Building Bridges, Not Walls: Three Practices for Flourishing Friendships

Photo by  J W  on  Unsplash

Photo by J W on Unsplash

In a month meant to celebrate the poetic nature of romantic love, I want to take a few moments to celebrate the more prosaic form of love known as friendship. Friendship seems less exciting than the hearts and flowers and fireworks type of love, but it is a beautiful gift given to sustain and nourish us.

The way we relate to each other is also part of the church’s witness to alternative ways of being in the world. Jesus puts it this way: “By this, everyone will know that you are my disciples, if you love each other” (John 13:35).

Walter Brueggemann identifies three practices that root our friendships and our communities in love and mark us out as followers of Jesus: hospitality, generosity and forgiveness.


Hospitality comes in many forms, but its heartbeat is a message of welcome. Hospitality makes time for people. It stays present with them and holds space for their concerns. When we are hospitable to someone, we are recognising their inherent value as a child of God, no matter how different they are from us.

Hospitality is also about acceptance. As Brene Brown puts it, ‘no one reaches out to you for compassion and empathy so you can teach them how to behave better.’ Hospitality doesn’t judge people or try to fix them. It doesn’t build walls to exclude people based on certain criteria. It simply welcomes people as they are.


In a culture that measures success based on how much material wealth we can accumulate, generosity is a radically subversive practice. Like hospitality, generosity has many different expressions, but at its core lies an understanding of life as a gift. We give to others in recognition that all we have has been given to us by God. Being generous reminds us that we are not competitors but neighbours. We are not self-sufficient but dependent on each other.

Jesus said the greatest way we can show love is to lay down our lives for our friends. (John 15:13). And that is exactly what he did for us. When we are generous to each other, when we give – our time, our money, our support, our attention - even when it costs us, we walk in his footsteps and honour his sacrifice.


Hospitality and generosity are practices that might cost us, but forgiveness is where the hard work of love really begins. It is easy to talk about and often difficult to do. The work of friendship is vulnerable. You put yourself at risk of both hurting others and being hurt. We are all in need of receiving and offering forgiveness at different times.
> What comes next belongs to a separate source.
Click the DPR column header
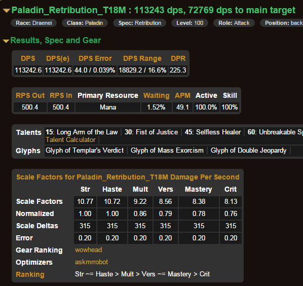Image resolution: width=303 pixels, height=286 pixels. tap(178, 58)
It’s easy, when we’re wounded, to build walls; to distance ourselves, to defend ourselves and to hide away. But forgiveness opens us up to the possibility of reconciliation and redemption. It breaks cycles of bitterness and division. It destroys guilt and shame. Forgiveness allows us to taste freedom, instead of being imprisoned as a victim.

Rowan Williams writes: ‘forgiveness is one of the most radical ways in which we are able to nurture each other’s humanity.’ When we practice forgiveness, we rehumanise each other. We break down walls, build bridges and recognise that our relationships are more important than our wounds.

This trinity of practices, hospitality, generosity and forgiveness might also be seen as the work of faith, hope and love. We reach out to others with the hope of building deepening friendships; we have faith in the abundance of God to provide for us even as we give generously; and we express love, through forgiveness, even when we are hurting.

These three practices call out the best in us and help us to live out the alternative story Jesus is drawing us into.

Who might need your hospitality, generosity or forgiveness today?